Pensar en la calidad de la democracia en Latinoamérica supone hoy una obligada reflexión acerca de los complejos espacios que exceden el ámbito acotado de la elección de gobernantes en un marco de libertades públicas.

 Es cierto que si bien en los últimos años se vive un proceso de consolidación de los regímenes democráticos latinoamericanos, los distintos países de la región conviven con Estados que mantienen fuertes legados autoritarios y con sociedades profundamente desiguales. Las consecuencias de la desigualdad social extrema suponen un obstáculo para la consecución de una premisa básica de la democracia: la ciudadanía.

Un breve repaso histórico. En Europa, la concepción del individuo como un ser autónomo tuvo, bastante antes de la extensión universalista de la ciudadanía política, un largo proceso de elaboración en diversas doctrinas religiosas, éticas y filosóficas. Esta misma concepción fue cuidadosamente elaborada y progresivamente implantada, al ritmo de la expansión del capitalismo y del Estado moderno, como una doctrina legal que asignó derechos subjetivos a un creciente número de individuos y les atribuyó legal y universalmente la condición de ciudadanos. No sobra decir que el ciudadano como agente autónomo es alguien que no está constantemente luchando por mantener las condiciones mínimas de una vida digna como se registra en amplios sectores de la población latinoamericana.

En contraste con lo que ocurrió en Europa, en la mayor parte de América Latina los derechos políticos fueron obtenidos antes de completarse la generalización de los derechos civiles. A su vez, dependiendo de la trayectoria seguida por cada país, algunos derechos sociales fueron otorgados antes o después de los derechos políticos, pero en todos los casos estos derechos fueron limitados. A pesar de la consagración constitucional de los derechos políticos, civiles y sociales resulta obvio que nadie puede gozar plenamente de ninguno de ellos si le falta lo esencial para una vida razonablemente saludable y activa.

Dicho esto, digamos también que el Estado no es una realidad en sí mismo (no podemos señalarlo con el dedo, ¿o sí?), sino una relación social, una condensación o coagulación de fuerzas construidas a lo largo del tiempo por medio de estrategias de poder. La debilidad del Estado en los casos latinoamericanos puede ayudarnos a comprender los legados autoritarios de esos mismos Estados. Las crisis económicas, la alta inflación, la furia anti-estatal de la mayoría de los programas de ajuste durante las décadas de los ’80 y ‘90, junto con la corrupción impune y el clientelismo han contribuido a debilitar un Estado históricamente anémico pero cuyos antecedentes se remontan a los procesos de emancipación colonial.

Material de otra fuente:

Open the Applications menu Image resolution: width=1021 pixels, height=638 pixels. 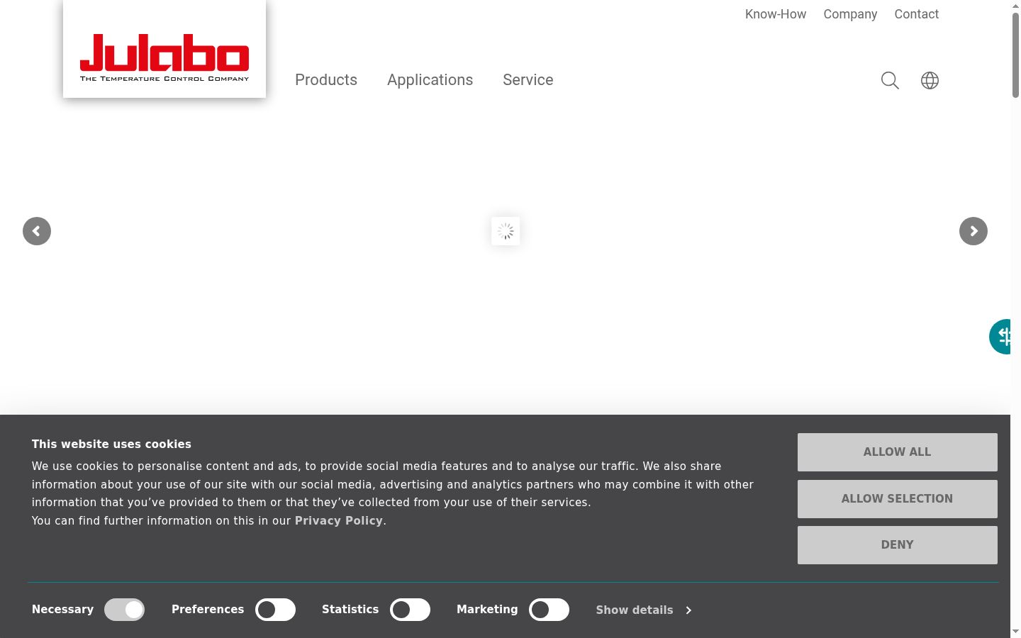point(430,80)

Esta anemia se refleja en el sistema legal. Muchos de los países latinoamericanos tienen un régimen democrático que coexiste con un sistema legal que rige de manera intermitente y socialmente sesgada. Este déficit de legalidad se manifiesta de forma simultánea en el goce de derechos políticos y en la negación de muchos derechos sociales y civiles básicos (protección ante la violencia policial y la violencia privada; negación del acceso a las instituciones del Estado; sometimiento a una violencia a menudo perpetrada por las mismas fuerzas de seguridad destinadas a proteger). En síntesis: la pobreza material se extiende a una pobreza legal.

Hecho y  Derecho. Históricamente, la adopción de determinadas fórmulas políticas vinculadas a la tradición liberal tuvo un doble efecto en Latinoamérica; por un lado, la legitimación del poder en términos de soberanía popular permitiendo la emancipación colonial y la obtención de los derechos políticos; como contrapartida, se adoptó un positivismo jurídico que otorgó legitimidad a un puro y simple estado de hecho (“sólo el poder efectivo es legítimo”). De esta forma, el desarrollo del capitalismo en América bajo el amparo de una formalidad legal alejada de un imperativo ético que mirara las desigualdades reales pudo a través de la ley “individualizar” la sociedad  deslegitimando y obstaculizando cualquier intento de movilización popular para la conquista de derechos a la vez que mantenía la debilidad del Estado respondiendo funcionalmente a los intereses de la clase minoritaria dominante.

Esto es aún más claro cuando se observa que en Latinoamérica el modo de producción capitalista y su naturaleza universal facilita la generalización no tanto de sus formas productivas como la repetición de sus formas políticas. Es por ello que en las sociedades dependientes o periféricas, frente a la ausencia de un desarrollo capitalista post-colonial por parte de la burguesía, no es ésta (como sí lo fue en Europa) sino el proletariado el portador de un proyecto de independencia nacional. La burguesía queda asociada de facto al capital extranjero.

Llama la atención que, salvo contadas excepciones, las facultades latinoamericanas de derecho evitan cualquier tipo de actitud crítica sobre el derecho como fenómeno cultural. Esto atiende a los intereses de un sector de la sociedad que busca fortalecer, a riesgo de alienar el derecho de la sociedad, una autoridad a-temporal y a-histórica del derecho liberal ocultando la consideración que merece el factor cultural, histórico y social que produce esa tendencia del derecho a normar el poder.

Bueno sería explicitarlo y aclararlo en términos políticos comprendiendo cómo diversas fuerzas sociales con distintos -y a veces antagónicos- intereses y necesidades buscan asegurar y legitimar por medio de su legalización la tensa relación entre derecho y poder. Entender los derechos como algo previo a la acción social y política supone partir de una posición con consecuencias conservadoras que reducen los derechos a una esfera abstracta y formal alimentando tendencias que petrifican las relaciones sociales.

La democracia latinoamericana contemporánea difícilmente es “por” el pueblo, pero sin dudas es “del” pueblo y, debido a esto, debe ser también “para” el pueblo.